たまには読むんだが、文章力が上達する的な本はあまり信じていない。
それと実はあんまりノンフィクションは読まない。文章が淡々としていて、どこで笑っていいのか、泣いていいのかときどき難しく感じるから。ちょっとした言葉遣いの綾やレトリックが豊富な創作のほうが読んでいてなじむ。
野村進というノンフィクションライターをぼくは全く知らなかった。その著作を読んだこともなく、名前すら知らなかったのだ。ただ本屋でそのタイトルを見て、手に取り、ぱらぱらっとめくってみて読んでみようと思った。

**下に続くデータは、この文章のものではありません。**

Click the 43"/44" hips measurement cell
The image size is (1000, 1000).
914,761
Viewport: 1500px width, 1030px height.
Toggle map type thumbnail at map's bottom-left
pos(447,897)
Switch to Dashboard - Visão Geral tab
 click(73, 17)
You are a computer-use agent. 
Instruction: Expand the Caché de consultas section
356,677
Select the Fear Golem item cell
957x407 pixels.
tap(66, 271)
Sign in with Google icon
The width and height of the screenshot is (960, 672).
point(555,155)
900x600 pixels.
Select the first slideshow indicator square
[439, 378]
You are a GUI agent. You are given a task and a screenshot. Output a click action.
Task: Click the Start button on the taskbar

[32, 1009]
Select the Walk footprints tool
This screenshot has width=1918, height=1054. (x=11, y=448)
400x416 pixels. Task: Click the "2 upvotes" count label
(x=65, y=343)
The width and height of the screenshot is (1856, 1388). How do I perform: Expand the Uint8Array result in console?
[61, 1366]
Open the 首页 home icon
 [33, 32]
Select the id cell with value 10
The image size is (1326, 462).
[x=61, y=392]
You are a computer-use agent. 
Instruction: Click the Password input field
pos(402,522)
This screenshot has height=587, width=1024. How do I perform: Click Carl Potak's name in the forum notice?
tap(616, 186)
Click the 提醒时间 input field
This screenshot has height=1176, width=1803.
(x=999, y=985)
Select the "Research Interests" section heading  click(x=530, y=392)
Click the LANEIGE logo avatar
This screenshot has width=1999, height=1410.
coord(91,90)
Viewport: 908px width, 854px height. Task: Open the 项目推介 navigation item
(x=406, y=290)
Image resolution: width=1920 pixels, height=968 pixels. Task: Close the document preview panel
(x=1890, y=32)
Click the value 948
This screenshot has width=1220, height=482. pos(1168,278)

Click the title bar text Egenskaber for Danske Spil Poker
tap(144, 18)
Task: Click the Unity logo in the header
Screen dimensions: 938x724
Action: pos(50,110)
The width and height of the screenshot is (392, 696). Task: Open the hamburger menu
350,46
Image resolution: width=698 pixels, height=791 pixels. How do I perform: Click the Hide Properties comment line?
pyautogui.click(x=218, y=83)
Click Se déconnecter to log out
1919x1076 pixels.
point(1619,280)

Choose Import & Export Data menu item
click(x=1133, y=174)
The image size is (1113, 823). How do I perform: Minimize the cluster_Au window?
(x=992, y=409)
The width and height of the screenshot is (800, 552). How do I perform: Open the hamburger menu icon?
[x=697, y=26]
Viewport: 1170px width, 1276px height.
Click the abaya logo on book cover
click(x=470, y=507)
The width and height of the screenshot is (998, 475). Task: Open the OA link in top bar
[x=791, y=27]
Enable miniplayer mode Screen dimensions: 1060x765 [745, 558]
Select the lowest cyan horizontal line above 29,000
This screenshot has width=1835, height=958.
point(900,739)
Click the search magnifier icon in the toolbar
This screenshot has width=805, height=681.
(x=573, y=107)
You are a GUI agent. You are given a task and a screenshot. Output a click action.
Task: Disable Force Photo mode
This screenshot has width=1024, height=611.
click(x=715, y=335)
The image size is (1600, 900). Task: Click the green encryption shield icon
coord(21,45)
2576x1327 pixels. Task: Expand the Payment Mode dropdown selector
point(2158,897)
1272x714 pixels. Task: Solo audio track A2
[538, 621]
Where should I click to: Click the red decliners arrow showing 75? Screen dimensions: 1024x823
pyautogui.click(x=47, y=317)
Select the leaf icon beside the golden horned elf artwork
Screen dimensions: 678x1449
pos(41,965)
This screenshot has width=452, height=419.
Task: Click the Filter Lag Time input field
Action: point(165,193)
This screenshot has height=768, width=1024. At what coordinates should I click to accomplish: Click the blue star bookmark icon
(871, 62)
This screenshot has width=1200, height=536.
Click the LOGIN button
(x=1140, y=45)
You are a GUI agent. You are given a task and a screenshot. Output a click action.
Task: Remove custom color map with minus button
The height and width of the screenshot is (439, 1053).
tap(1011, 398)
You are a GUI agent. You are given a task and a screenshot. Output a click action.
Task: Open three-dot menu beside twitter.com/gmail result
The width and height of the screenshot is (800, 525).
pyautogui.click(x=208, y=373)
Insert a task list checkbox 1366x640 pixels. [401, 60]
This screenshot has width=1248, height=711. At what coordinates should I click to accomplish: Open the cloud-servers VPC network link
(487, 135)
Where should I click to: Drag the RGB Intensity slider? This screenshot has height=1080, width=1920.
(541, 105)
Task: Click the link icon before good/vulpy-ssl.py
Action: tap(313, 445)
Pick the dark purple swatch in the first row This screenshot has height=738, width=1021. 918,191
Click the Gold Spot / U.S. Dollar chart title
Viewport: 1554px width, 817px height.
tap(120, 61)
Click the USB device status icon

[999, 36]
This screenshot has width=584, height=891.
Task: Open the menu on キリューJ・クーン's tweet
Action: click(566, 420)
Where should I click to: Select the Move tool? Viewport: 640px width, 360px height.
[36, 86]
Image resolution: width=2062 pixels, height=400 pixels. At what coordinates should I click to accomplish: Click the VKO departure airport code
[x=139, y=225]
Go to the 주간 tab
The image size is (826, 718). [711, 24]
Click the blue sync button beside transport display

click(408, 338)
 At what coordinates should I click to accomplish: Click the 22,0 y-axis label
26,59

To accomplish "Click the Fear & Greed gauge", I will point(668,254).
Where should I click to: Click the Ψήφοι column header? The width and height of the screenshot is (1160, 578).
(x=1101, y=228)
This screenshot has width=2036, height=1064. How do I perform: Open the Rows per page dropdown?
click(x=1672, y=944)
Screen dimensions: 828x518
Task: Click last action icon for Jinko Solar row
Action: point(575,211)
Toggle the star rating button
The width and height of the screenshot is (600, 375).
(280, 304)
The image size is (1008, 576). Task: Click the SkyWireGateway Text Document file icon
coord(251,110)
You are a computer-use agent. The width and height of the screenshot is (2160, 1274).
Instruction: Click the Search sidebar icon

とてもよい一冊だ。文章を生業とする著者の誇りと誠実さがきちんと伝わっている。単なる経験談だけでなく、自らの仕事で培ってきた著者の人間としての“豊かさ”を垣間見ることができる。自ら孤独な長距離走者と名づけるだけあって、そのストイックで背筋を伸ばしたフォームに好感が持てるし、その姿勢と、確固たる方法論といかにも現場的なある種行き当たりばったりなところも包み隠さず語れるところがすばらしい。
ぼくはノンフィクションライターとかジャーナリストをめざす若者たちがいまどれほどいるのか実感はないし、身近なところで野球の選手をめざしたり、編集者をめざしたり、アーティストをめざしたり、医者や教師をめざしたりする友人はいたけれど、文章で身を立てようとしたものがいなかった。そういうこともあって読みはじめた最初は、この本はいい本だけどいったい誰に向けて書いているんだろうと思った。それくらい真剣勝負な本だと感じたわけだ。
でもね、いちばんこの本のすばらしいところは、漢字と仮名の使い分けが自分と似ていて、とてもしっくりしたことだったりするんだよね。